──────── Material for this exercise

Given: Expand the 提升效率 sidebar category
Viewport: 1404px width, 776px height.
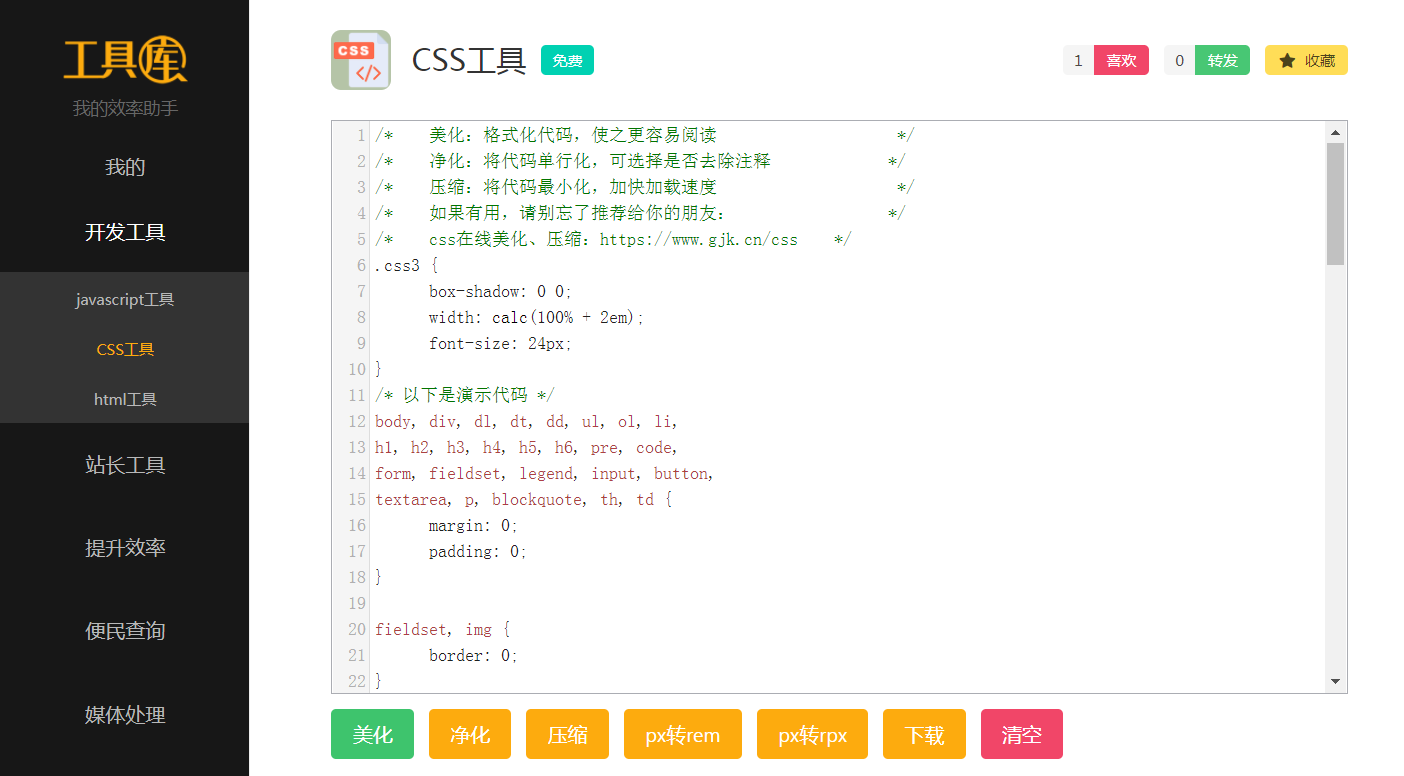Looking at the screenshot, I should (x=125, y=548).
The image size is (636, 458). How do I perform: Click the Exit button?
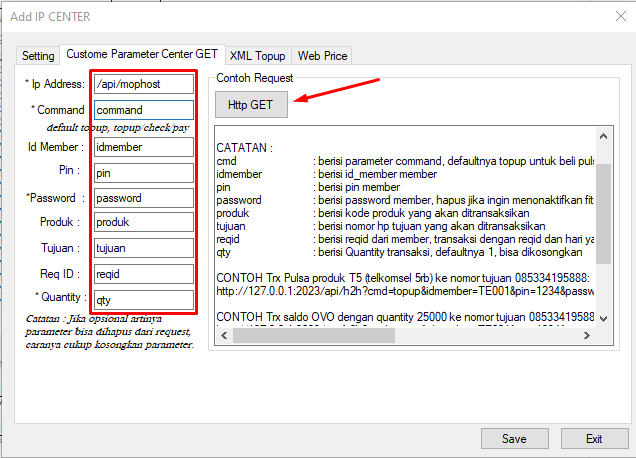tap(594, 438)
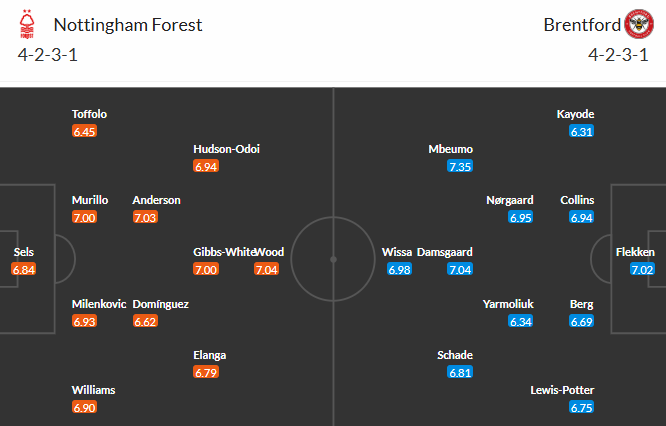Click Elanga's 6.79 rating badge
The image size is (666, 426).
pos(206,372)
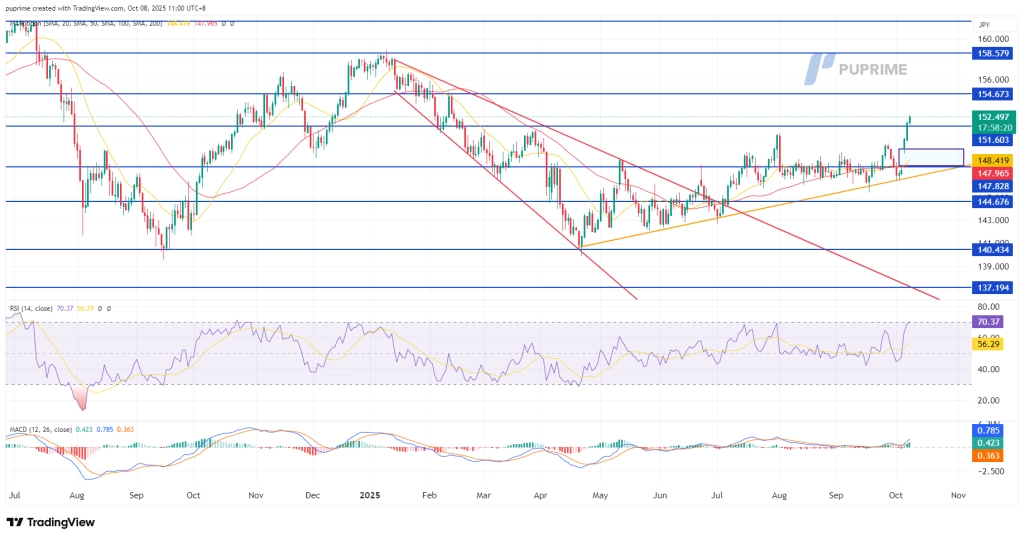Click the 154.673 resistance level label
Viewport: 1024px width, 539px height.
(991, 93)

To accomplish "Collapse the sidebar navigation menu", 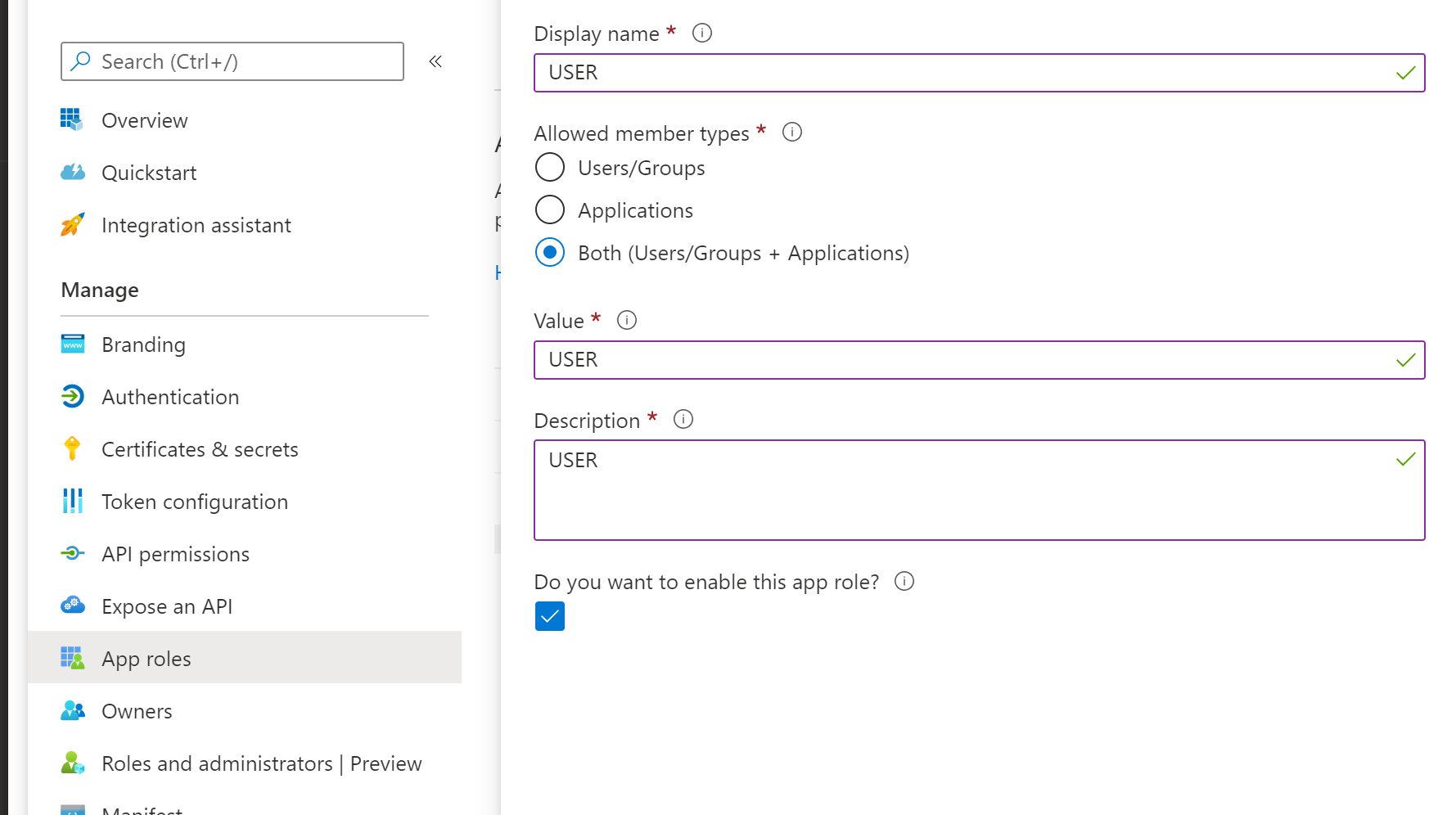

────────────────

Task item: Your answer must be the lines from the one containing "The image size is (636, 458)." through the last line of the records, both included, written out exactly and without pictures.

Completed task:
The image size is (636, 458). How do I perform: Click the Exit button?
tap(594, 438)
Click Elanga's 6.79 rating badge
The image size is (666, 426).
pos(206,372)
Click the 154.673 resistance level label
Viewport: 1024px width, 539px height.
(991, 93)

To accomplish "Collapse the sidebar navigation menu", 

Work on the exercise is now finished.